Plaintiff proposes that claimants be permitted to elect either a $25 payment from the cash settlement fund or a $50 payment in StarKist vouchers from the voucher settlement fund. Additionally, plaintiff’s counsel estimates that—after attorneys’ fees and costs, claim administrator costs, and incentive awards are deducted from the cash portion of the settlement fund—the claims administrator would need to receive approximately 120,000 “cash claims”.

 

The settlement agreement defines the settlement class to include all residents of the United States who, from February 19, 2009 through October 31, 2014, purchased any of the StarKist Products (i.e. 5 oz. Chunk Light in Water, 5 oz. Chunk Light in Oil, 5 oz. Solid White in Water, and 5 oz. Solid White in Oil.)

 

Not made clear in the agreement and other accompanying court documents is whether residents of the U.S. includes those from the U.S. territories.

 

According to the court order, Hendricks is entitled to receive $5,000 for his role as the named plaintiff in the lawsuit.

 

In granting preliminary approval, Gilliam also instructed both sides to submit a proposed schedule for, among other things, completion of dissemination of notice to class action members and deadline for submission of claim forms.

 

Both sides filed a response yesterday proposing Sept. 25 this year as the deadline to complete the dissemination of notice and Nov. 20 as deadline for submission of claim forms.

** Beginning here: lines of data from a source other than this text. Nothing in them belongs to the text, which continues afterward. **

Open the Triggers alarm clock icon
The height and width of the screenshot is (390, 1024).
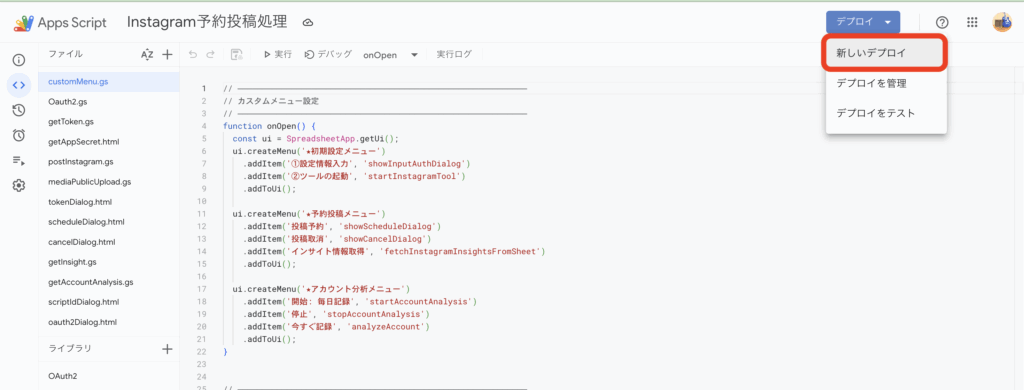click(19, 135)
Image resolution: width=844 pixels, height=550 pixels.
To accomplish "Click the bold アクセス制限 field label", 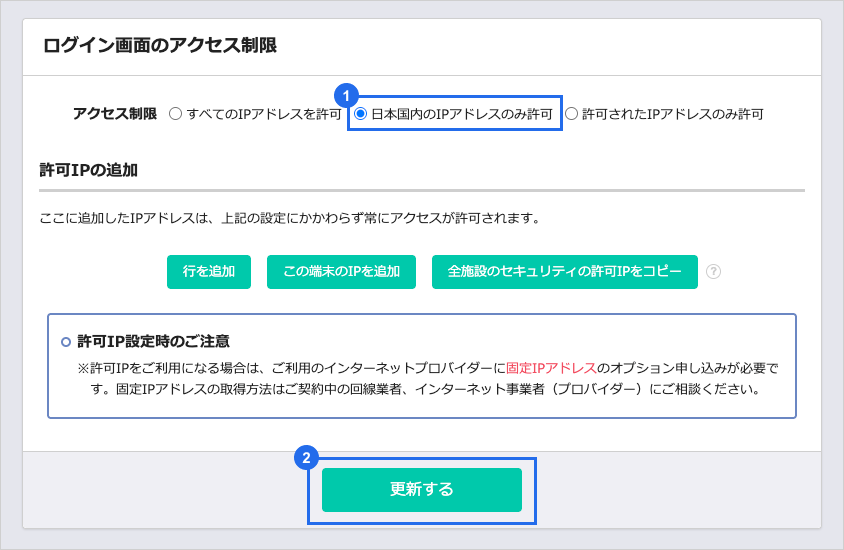I will [115, 114].
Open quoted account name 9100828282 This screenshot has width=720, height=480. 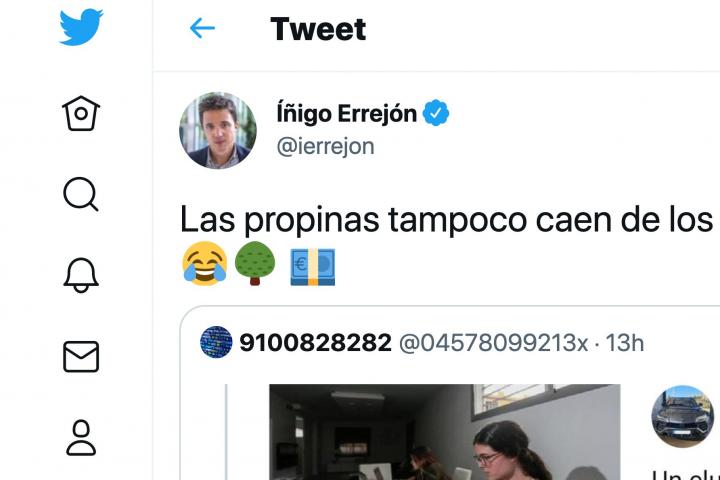(x=315, y=343)
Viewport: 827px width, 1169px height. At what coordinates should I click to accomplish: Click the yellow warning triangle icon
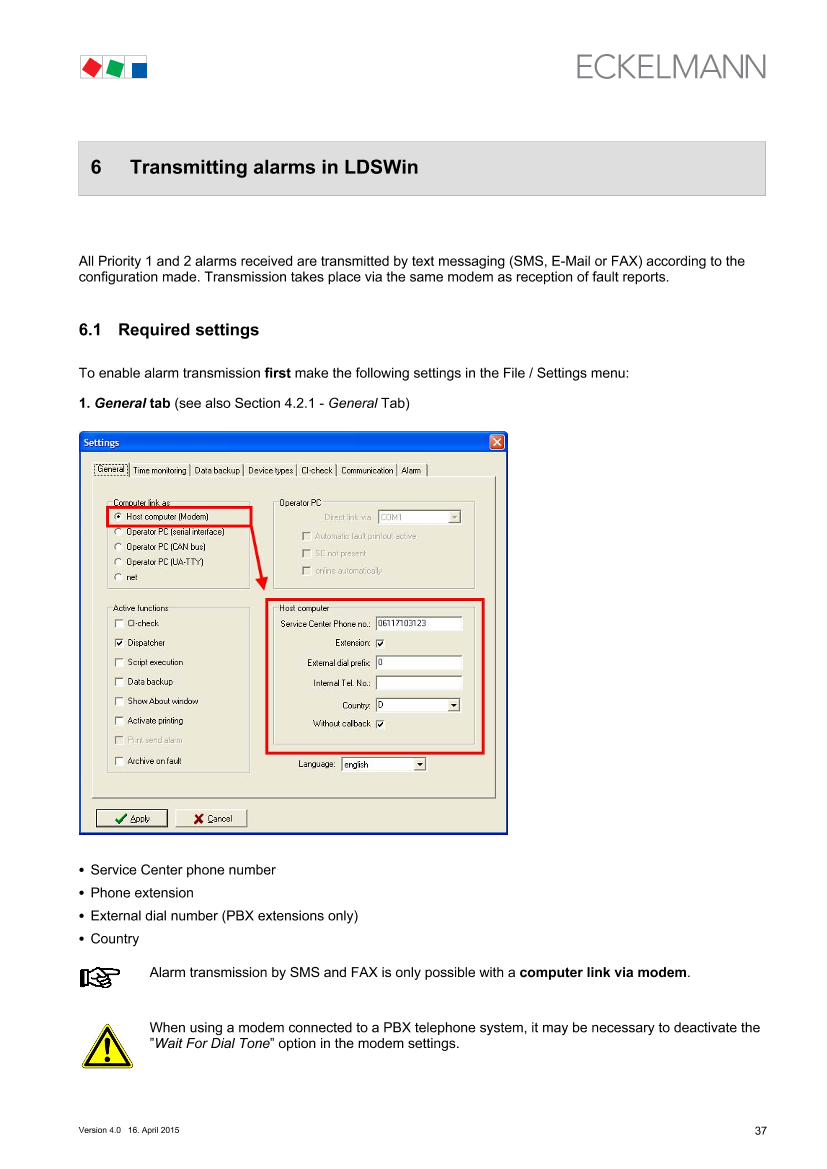[x=106, y=1046]
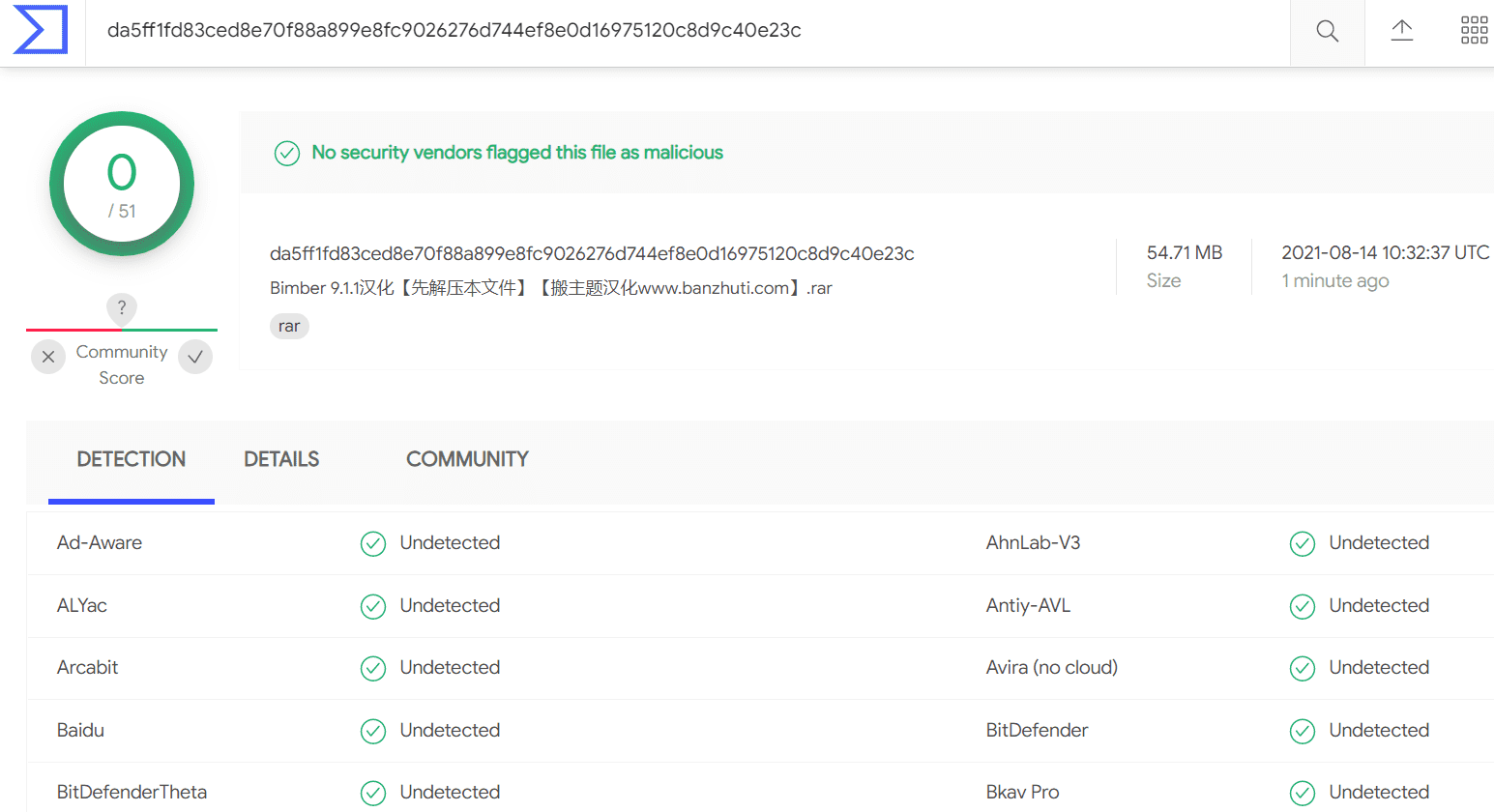Click the file hash text in summary
The height and width of the screenshot is (812, 1494).
click(592, 253)
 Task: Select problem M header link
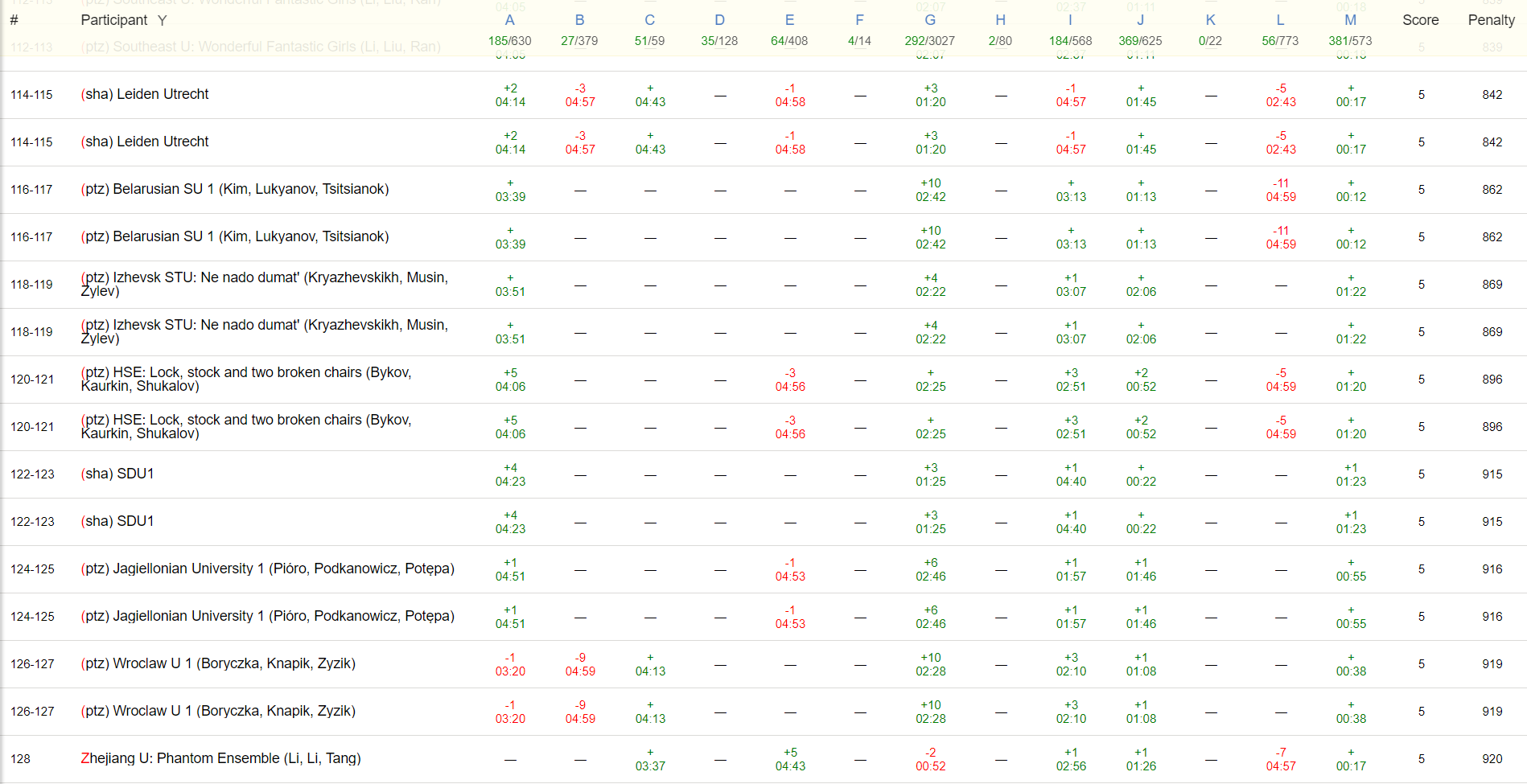1350,21
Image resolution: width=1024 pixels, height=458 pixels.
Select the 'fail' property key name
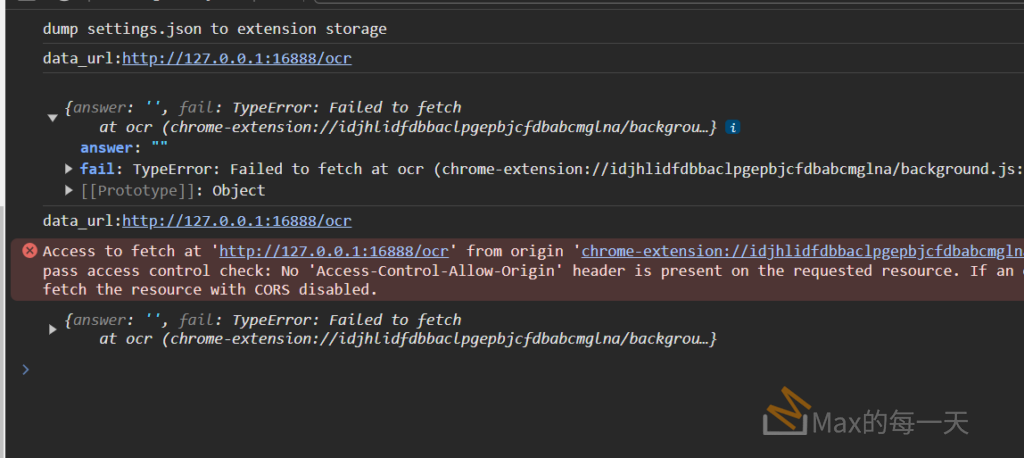(96, 169)
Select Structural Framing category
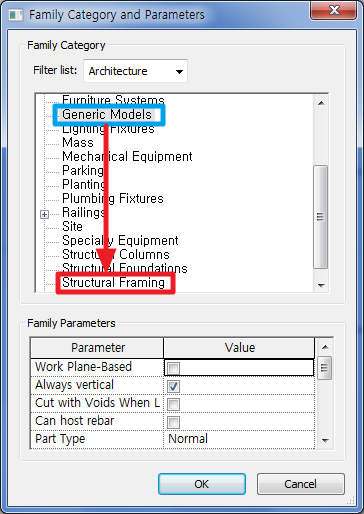The width and height of the screenshot is (364, 514). pyautogui.click(x=113, y=283)

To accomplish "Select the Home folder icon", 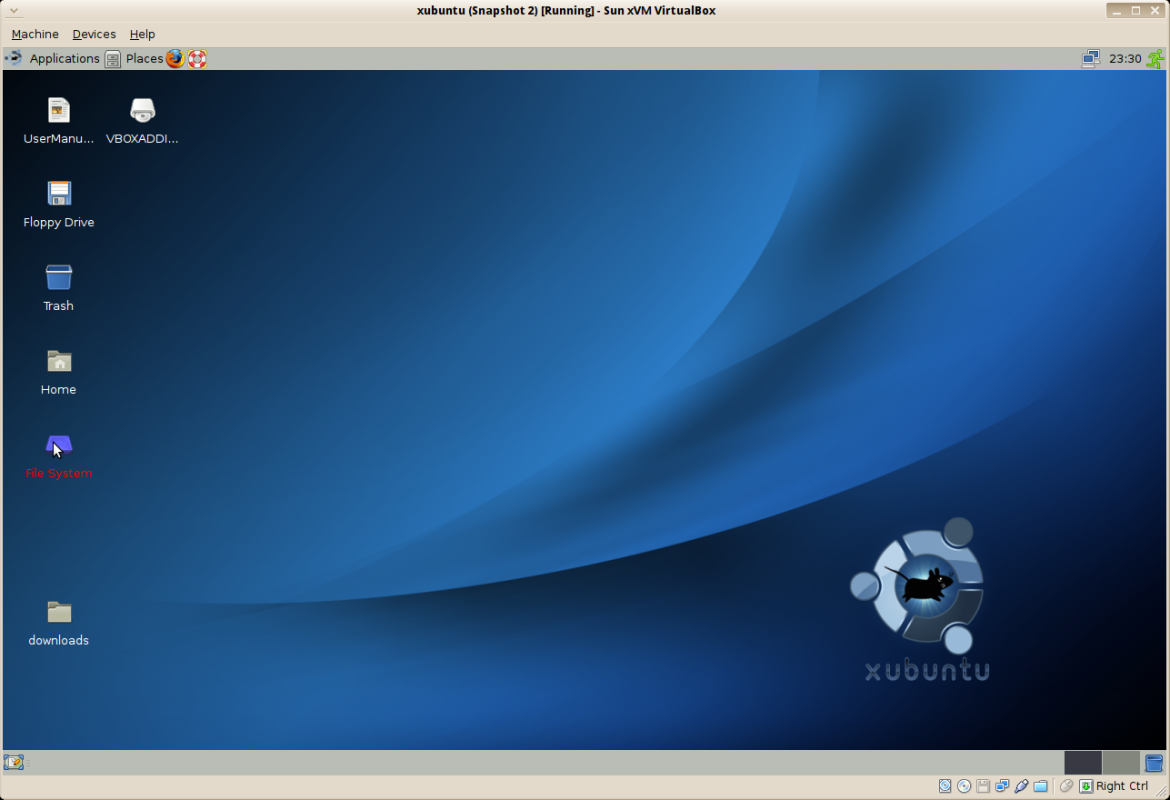I will pyautogui.click(x=59, y=371).
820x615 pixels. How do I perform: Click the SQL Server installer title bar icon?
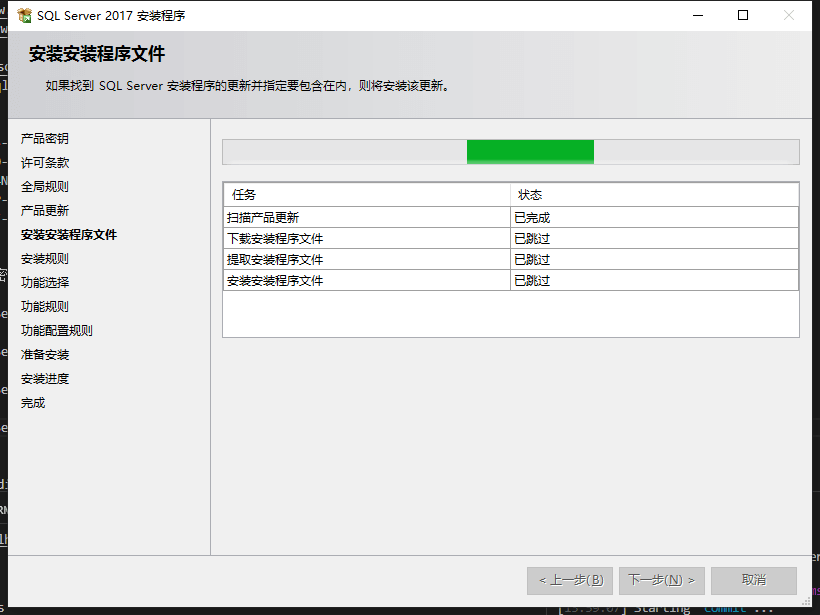(x=24, y=16)
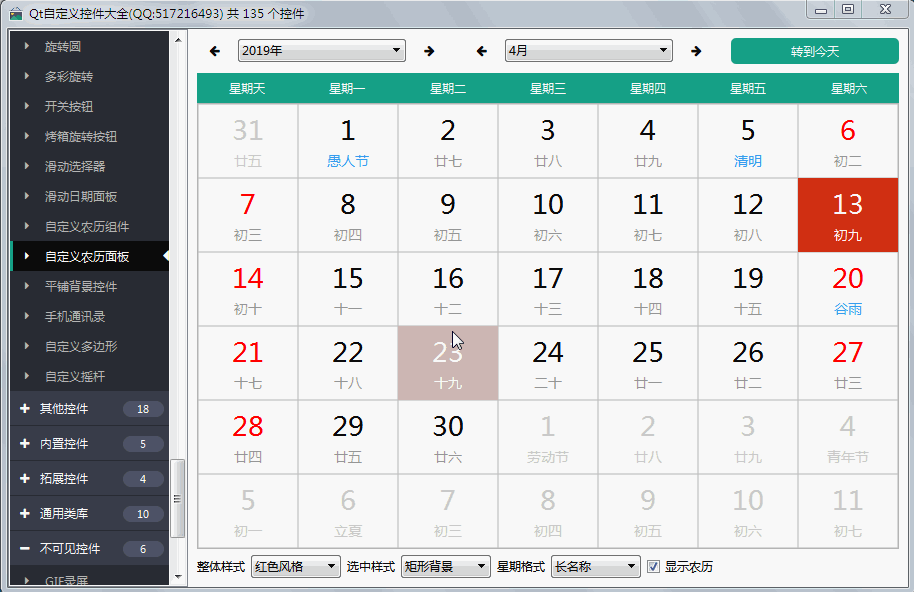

The parties also proposed that the court  hold a “Final Fairness” hearing on Dec. 17.

 

STARKIST

 

Although StarKist joined the plaintiff’s motion for preliminary approval of the settlement, the defendant said in court filings that StarKist:

 

• continues to deny all allegations of wrongdoing;

 

• denies that the Plaintiff or the settlement class suffered any injury occasioned by StarKist conduct;

 

• denies that the press weight standard, which the U.S. Food and Drug Administration (FDA) has not enforced for more than 20 years and which does not currently bind StarKist, is relevant to consumer welfare or consumer value, and;

 

• disclaims any liability with respect to all claims asserted by Plaintiff in this litigation.

 

“StarKist’s joinder also should not be construed as StarKist’s agreement with or admission to the truth of the factual assertions or the legal arguments or conclusions in Plaintiff’s Motion or documents filed in support thereof” in this case, the defendant says.

 

StarKist believes that the “settlement is fair and reasonable to the settlement class and...complies with requirements for proper class action settlements,” according to the defendant, who maintains that “there is no evidence that any significant number of StarKist purchasers believed they received an inadequate amount of tuna or in fact received ‘under filled’ cans.”

 

It says that a survey of consumers of StarKist 5 oz. cans of tuna purchased during the proposed class period revealed over 90% of respondents had satisfaction levels of 4 or 5 on a scale from 1 to 5 (where a 5 meant “very satisfied”).

 

“Overall, the survey strongly supported the conclusion that no material percentage of StarKist consumers believed they received too little tuna when buying StarKist products, or had in any way been shortchanged or cheated in their purchase,” StarKist argued.